SURABAYA | duta.co – Upaya pengajuan pelanggaran Hak Asasi Manusia (HAM) selalu menemui jalan buntu. Beberapa kali pemerinah mengajukan ke pengadilan selalu gagal. Tercatat, sampai sekarang pengadilan sudah membebaskan 35 orang dalam kasus pasca Jajak Pendapat di Timtim dan kasus Paniai. Problemnya adalah perbedaan standar hukum acara antara Komnas HAM dan Kejaksaan Agung (Kejagung).

Hal ini diungkapkan oleh Menko Polhukam RI Prof Dr Mahfud MD, SH SU MIP dalam acara audiensi tim penyelesaian non yudisial pelenggaran HAM (PPHAM) berat masa lalu bersama PBNU dan ulama NU Jawa Timur di Pondok Pesantren Miftachussunnah asuhan Rois ‘Am PBNU KH Miftachul Akhyar di Jalan Kedung Tarukan Surabaya Jawa Timur, Selasa (27/12/2022). Selain itu, pemerintah melakukan upaya melalui jalan KKR, tetapi nasibnya berakhir sama.

“Upaya penyelesaian melalui KKR juga buntu karena UU KKR (UU 27/2004) dibatalkan MK (Put.No.06/PPUIV/2006), dan setiap ada upaya untuk membuatnya kembali selalu ada yang menggembosi, maka sekarang dibuatlah tim PPHAM,” ujarnya.
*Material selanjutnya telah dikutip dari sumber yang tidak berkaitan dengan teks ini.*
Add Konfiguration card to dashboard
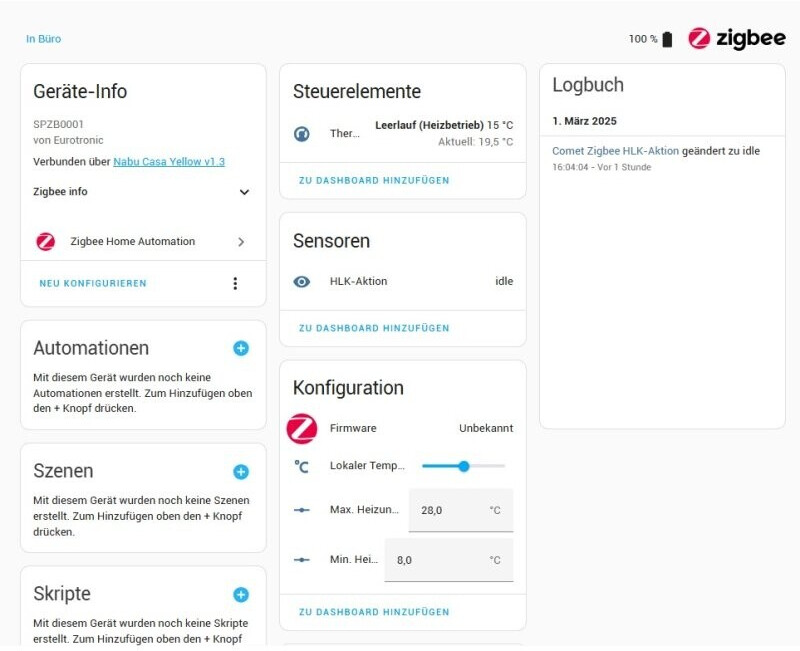The height and width of the screenshot is (651, 800). [x=374, y=611]
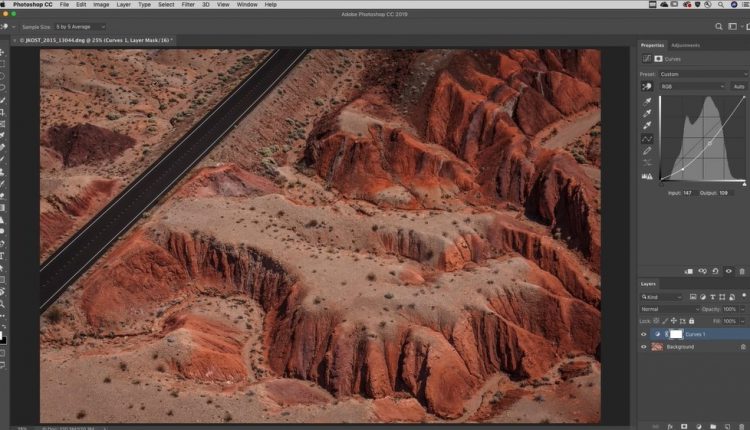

Prof Mahfud menjelaskan, dari aspek hukum pidana pelanggaran HAM ada dua. Pertama, pelanggaran HAM berat merupakan pelanggaran yang terjadi dan melibatkan aparat pemerintah dengan terstruktut, sistematis, dan massif. Kedua, pelanggaran HAM biasa yang bisa terjadi karena pelakunya adalah orang biasa.
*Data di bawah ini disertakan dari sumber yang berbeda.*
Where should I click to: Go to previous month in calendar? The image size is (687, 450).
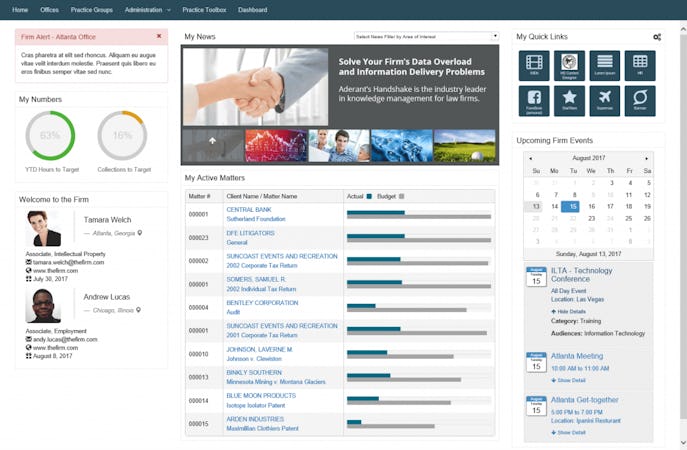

“Pelanggaran HAM biasa itu kejatahan, misalnya membunuh orang, membakar toko, bom, kalau yang melakukan preman hanya kejahatan berat, bukan pelanggaran HAM berat. Pelanggaran HAM berat adalah melibatkan pejabat negara walaupun korbannya hanya 10 orang. Kasus Kanjuruhan (Malang) itu bukan pelanggaran HAM berat, hanya kejahatan berat walu pun korbannya berat,” jelasnya.
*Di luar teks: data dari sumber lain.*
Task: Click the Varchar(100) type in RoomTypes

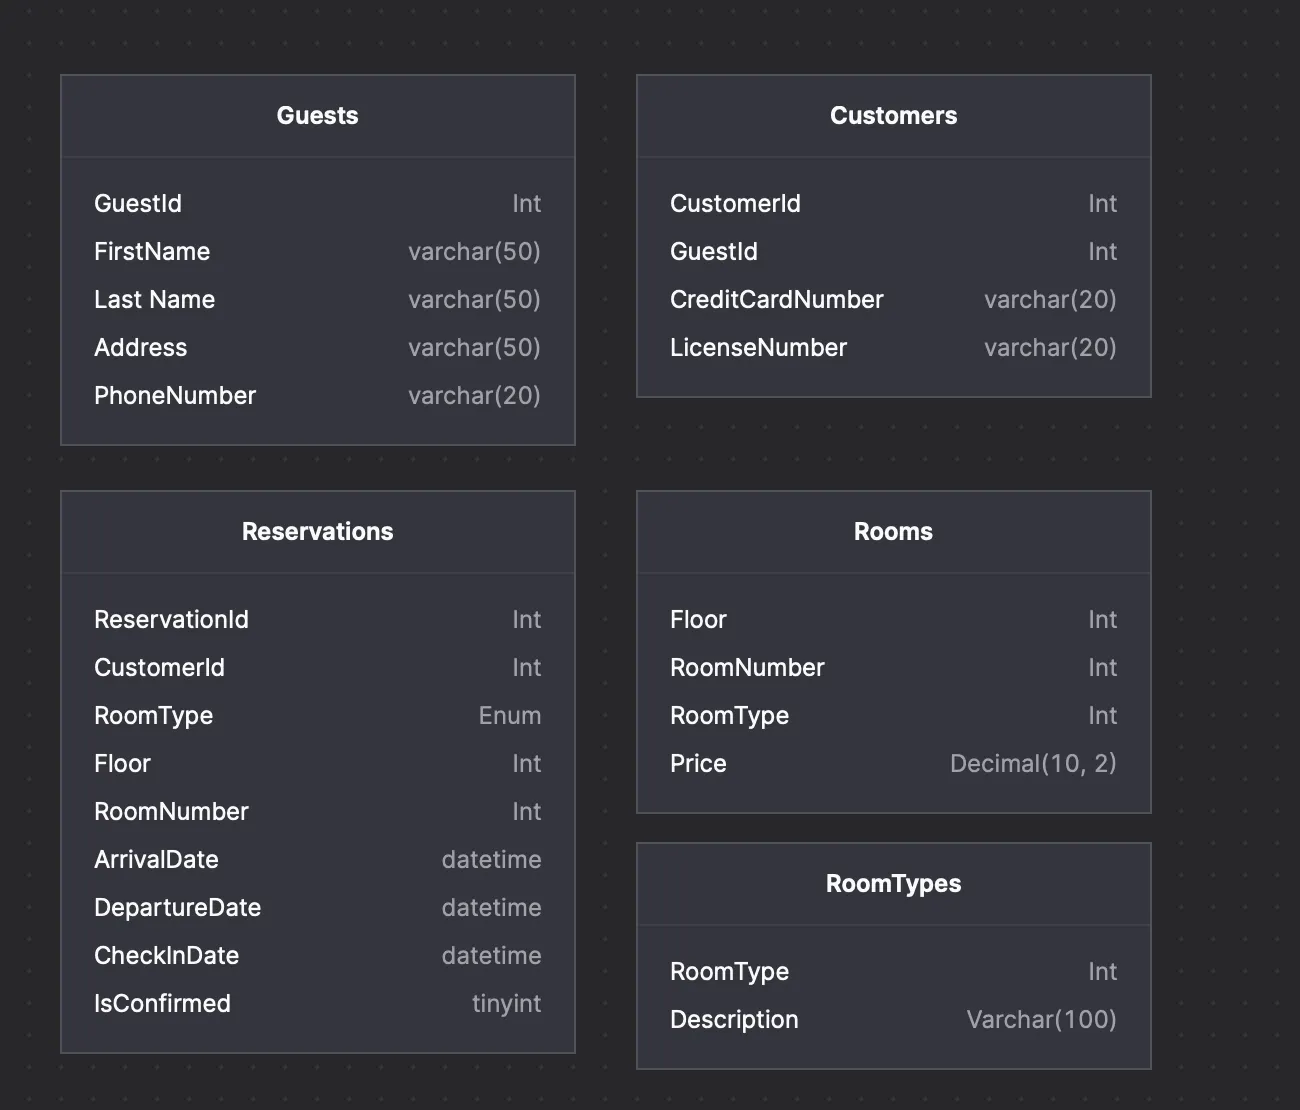Action: (x=1041, y=1020)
Dia menjelaskan, penyelesaian pelanggaran HAM biasa seperti kriminal dan kejahatan melalui peradilan umum. Sedangkan pelanggaran HAM berat melalui peradilan khusus HAM, dan melalui KKR yang bertujuan untuk rehabilitasi sosial, politik, sosiologis, dan psikologis. Hanya Komnas HAM-lah sebagai lembaga yang berwenang menentukan suatu kasus menjadi pelanggaran HAM berat berdasarkan penyelidikan resmi.

Pembentukan PPHAM menindaklanjuti perintah Tap MPR dan UU untuk menyelesaikan pelanggaran HAM berat melalui proses non-yudisial (KKR) tanpa menghentikan proses yudisial. Artinya, proses yudisial tetap akan bisa dikenakan meskipun proses non-yudisial sudah dilakukan, karena kasus pelanggaran HAM tidak akan pernah kadaluarsa.

Mahfud MD menepis tudingan pembentukan PPHAM sebagai upaya KKR bertujuan untuk menghidupkan kembali PKI. Dia juga menolak anggapan KKR bermaksud agar korban pelanggaran HAM berat meminta maaf kepada keturunan PKI. Tidak benar juga, PPHAM dimaksudkan untuk mengkambinghitamkan umat Islam sebagai pelaku pembantaian.

“Justru yang diberi perhatian dalam 13 pelaggaran hAm berat yang diputuskan oleh Komnas HAM ada 4 kasus yang diasosiasikan sebagai pelanggaran HAM terhadap umat Islam, misalnya kasus dukun santet Banyuwangi, peristiwa simpang KKA, kasus Jambu Keupak 2003, dan peristiwa rumoh gedong 89-98,” jelasnya.

Menurutnya, PPHAM yang dibentuk melalui Kepres nomor 17 tahun 2022 bertugas mencari penyelesaian non-yudisial secara arif. Artinya, pendekatan kearifan lokal dan kesantunan menjadi dasar kerjam dari tim PPHAM yang terdiri dari 12 orang tersebut. Tim ini terdiri dari akademisi dari berbagai universitas ternama Indonesia, pensiunan TNI, dan profesional dari latar belakang ormas keagamaan.

Tugas dari Tim PPHAM ini nantinya memberikan masukan kepada pemerintah untuk melakukan penyelesaian non-yudisial dengan memperhatikan korban, tidak memutuskan pelaku karena masalah pelaku menjadi urusuan pengadilan atas keputusan Komnas HAM tentang terjadinya pelanggaran HAM berat.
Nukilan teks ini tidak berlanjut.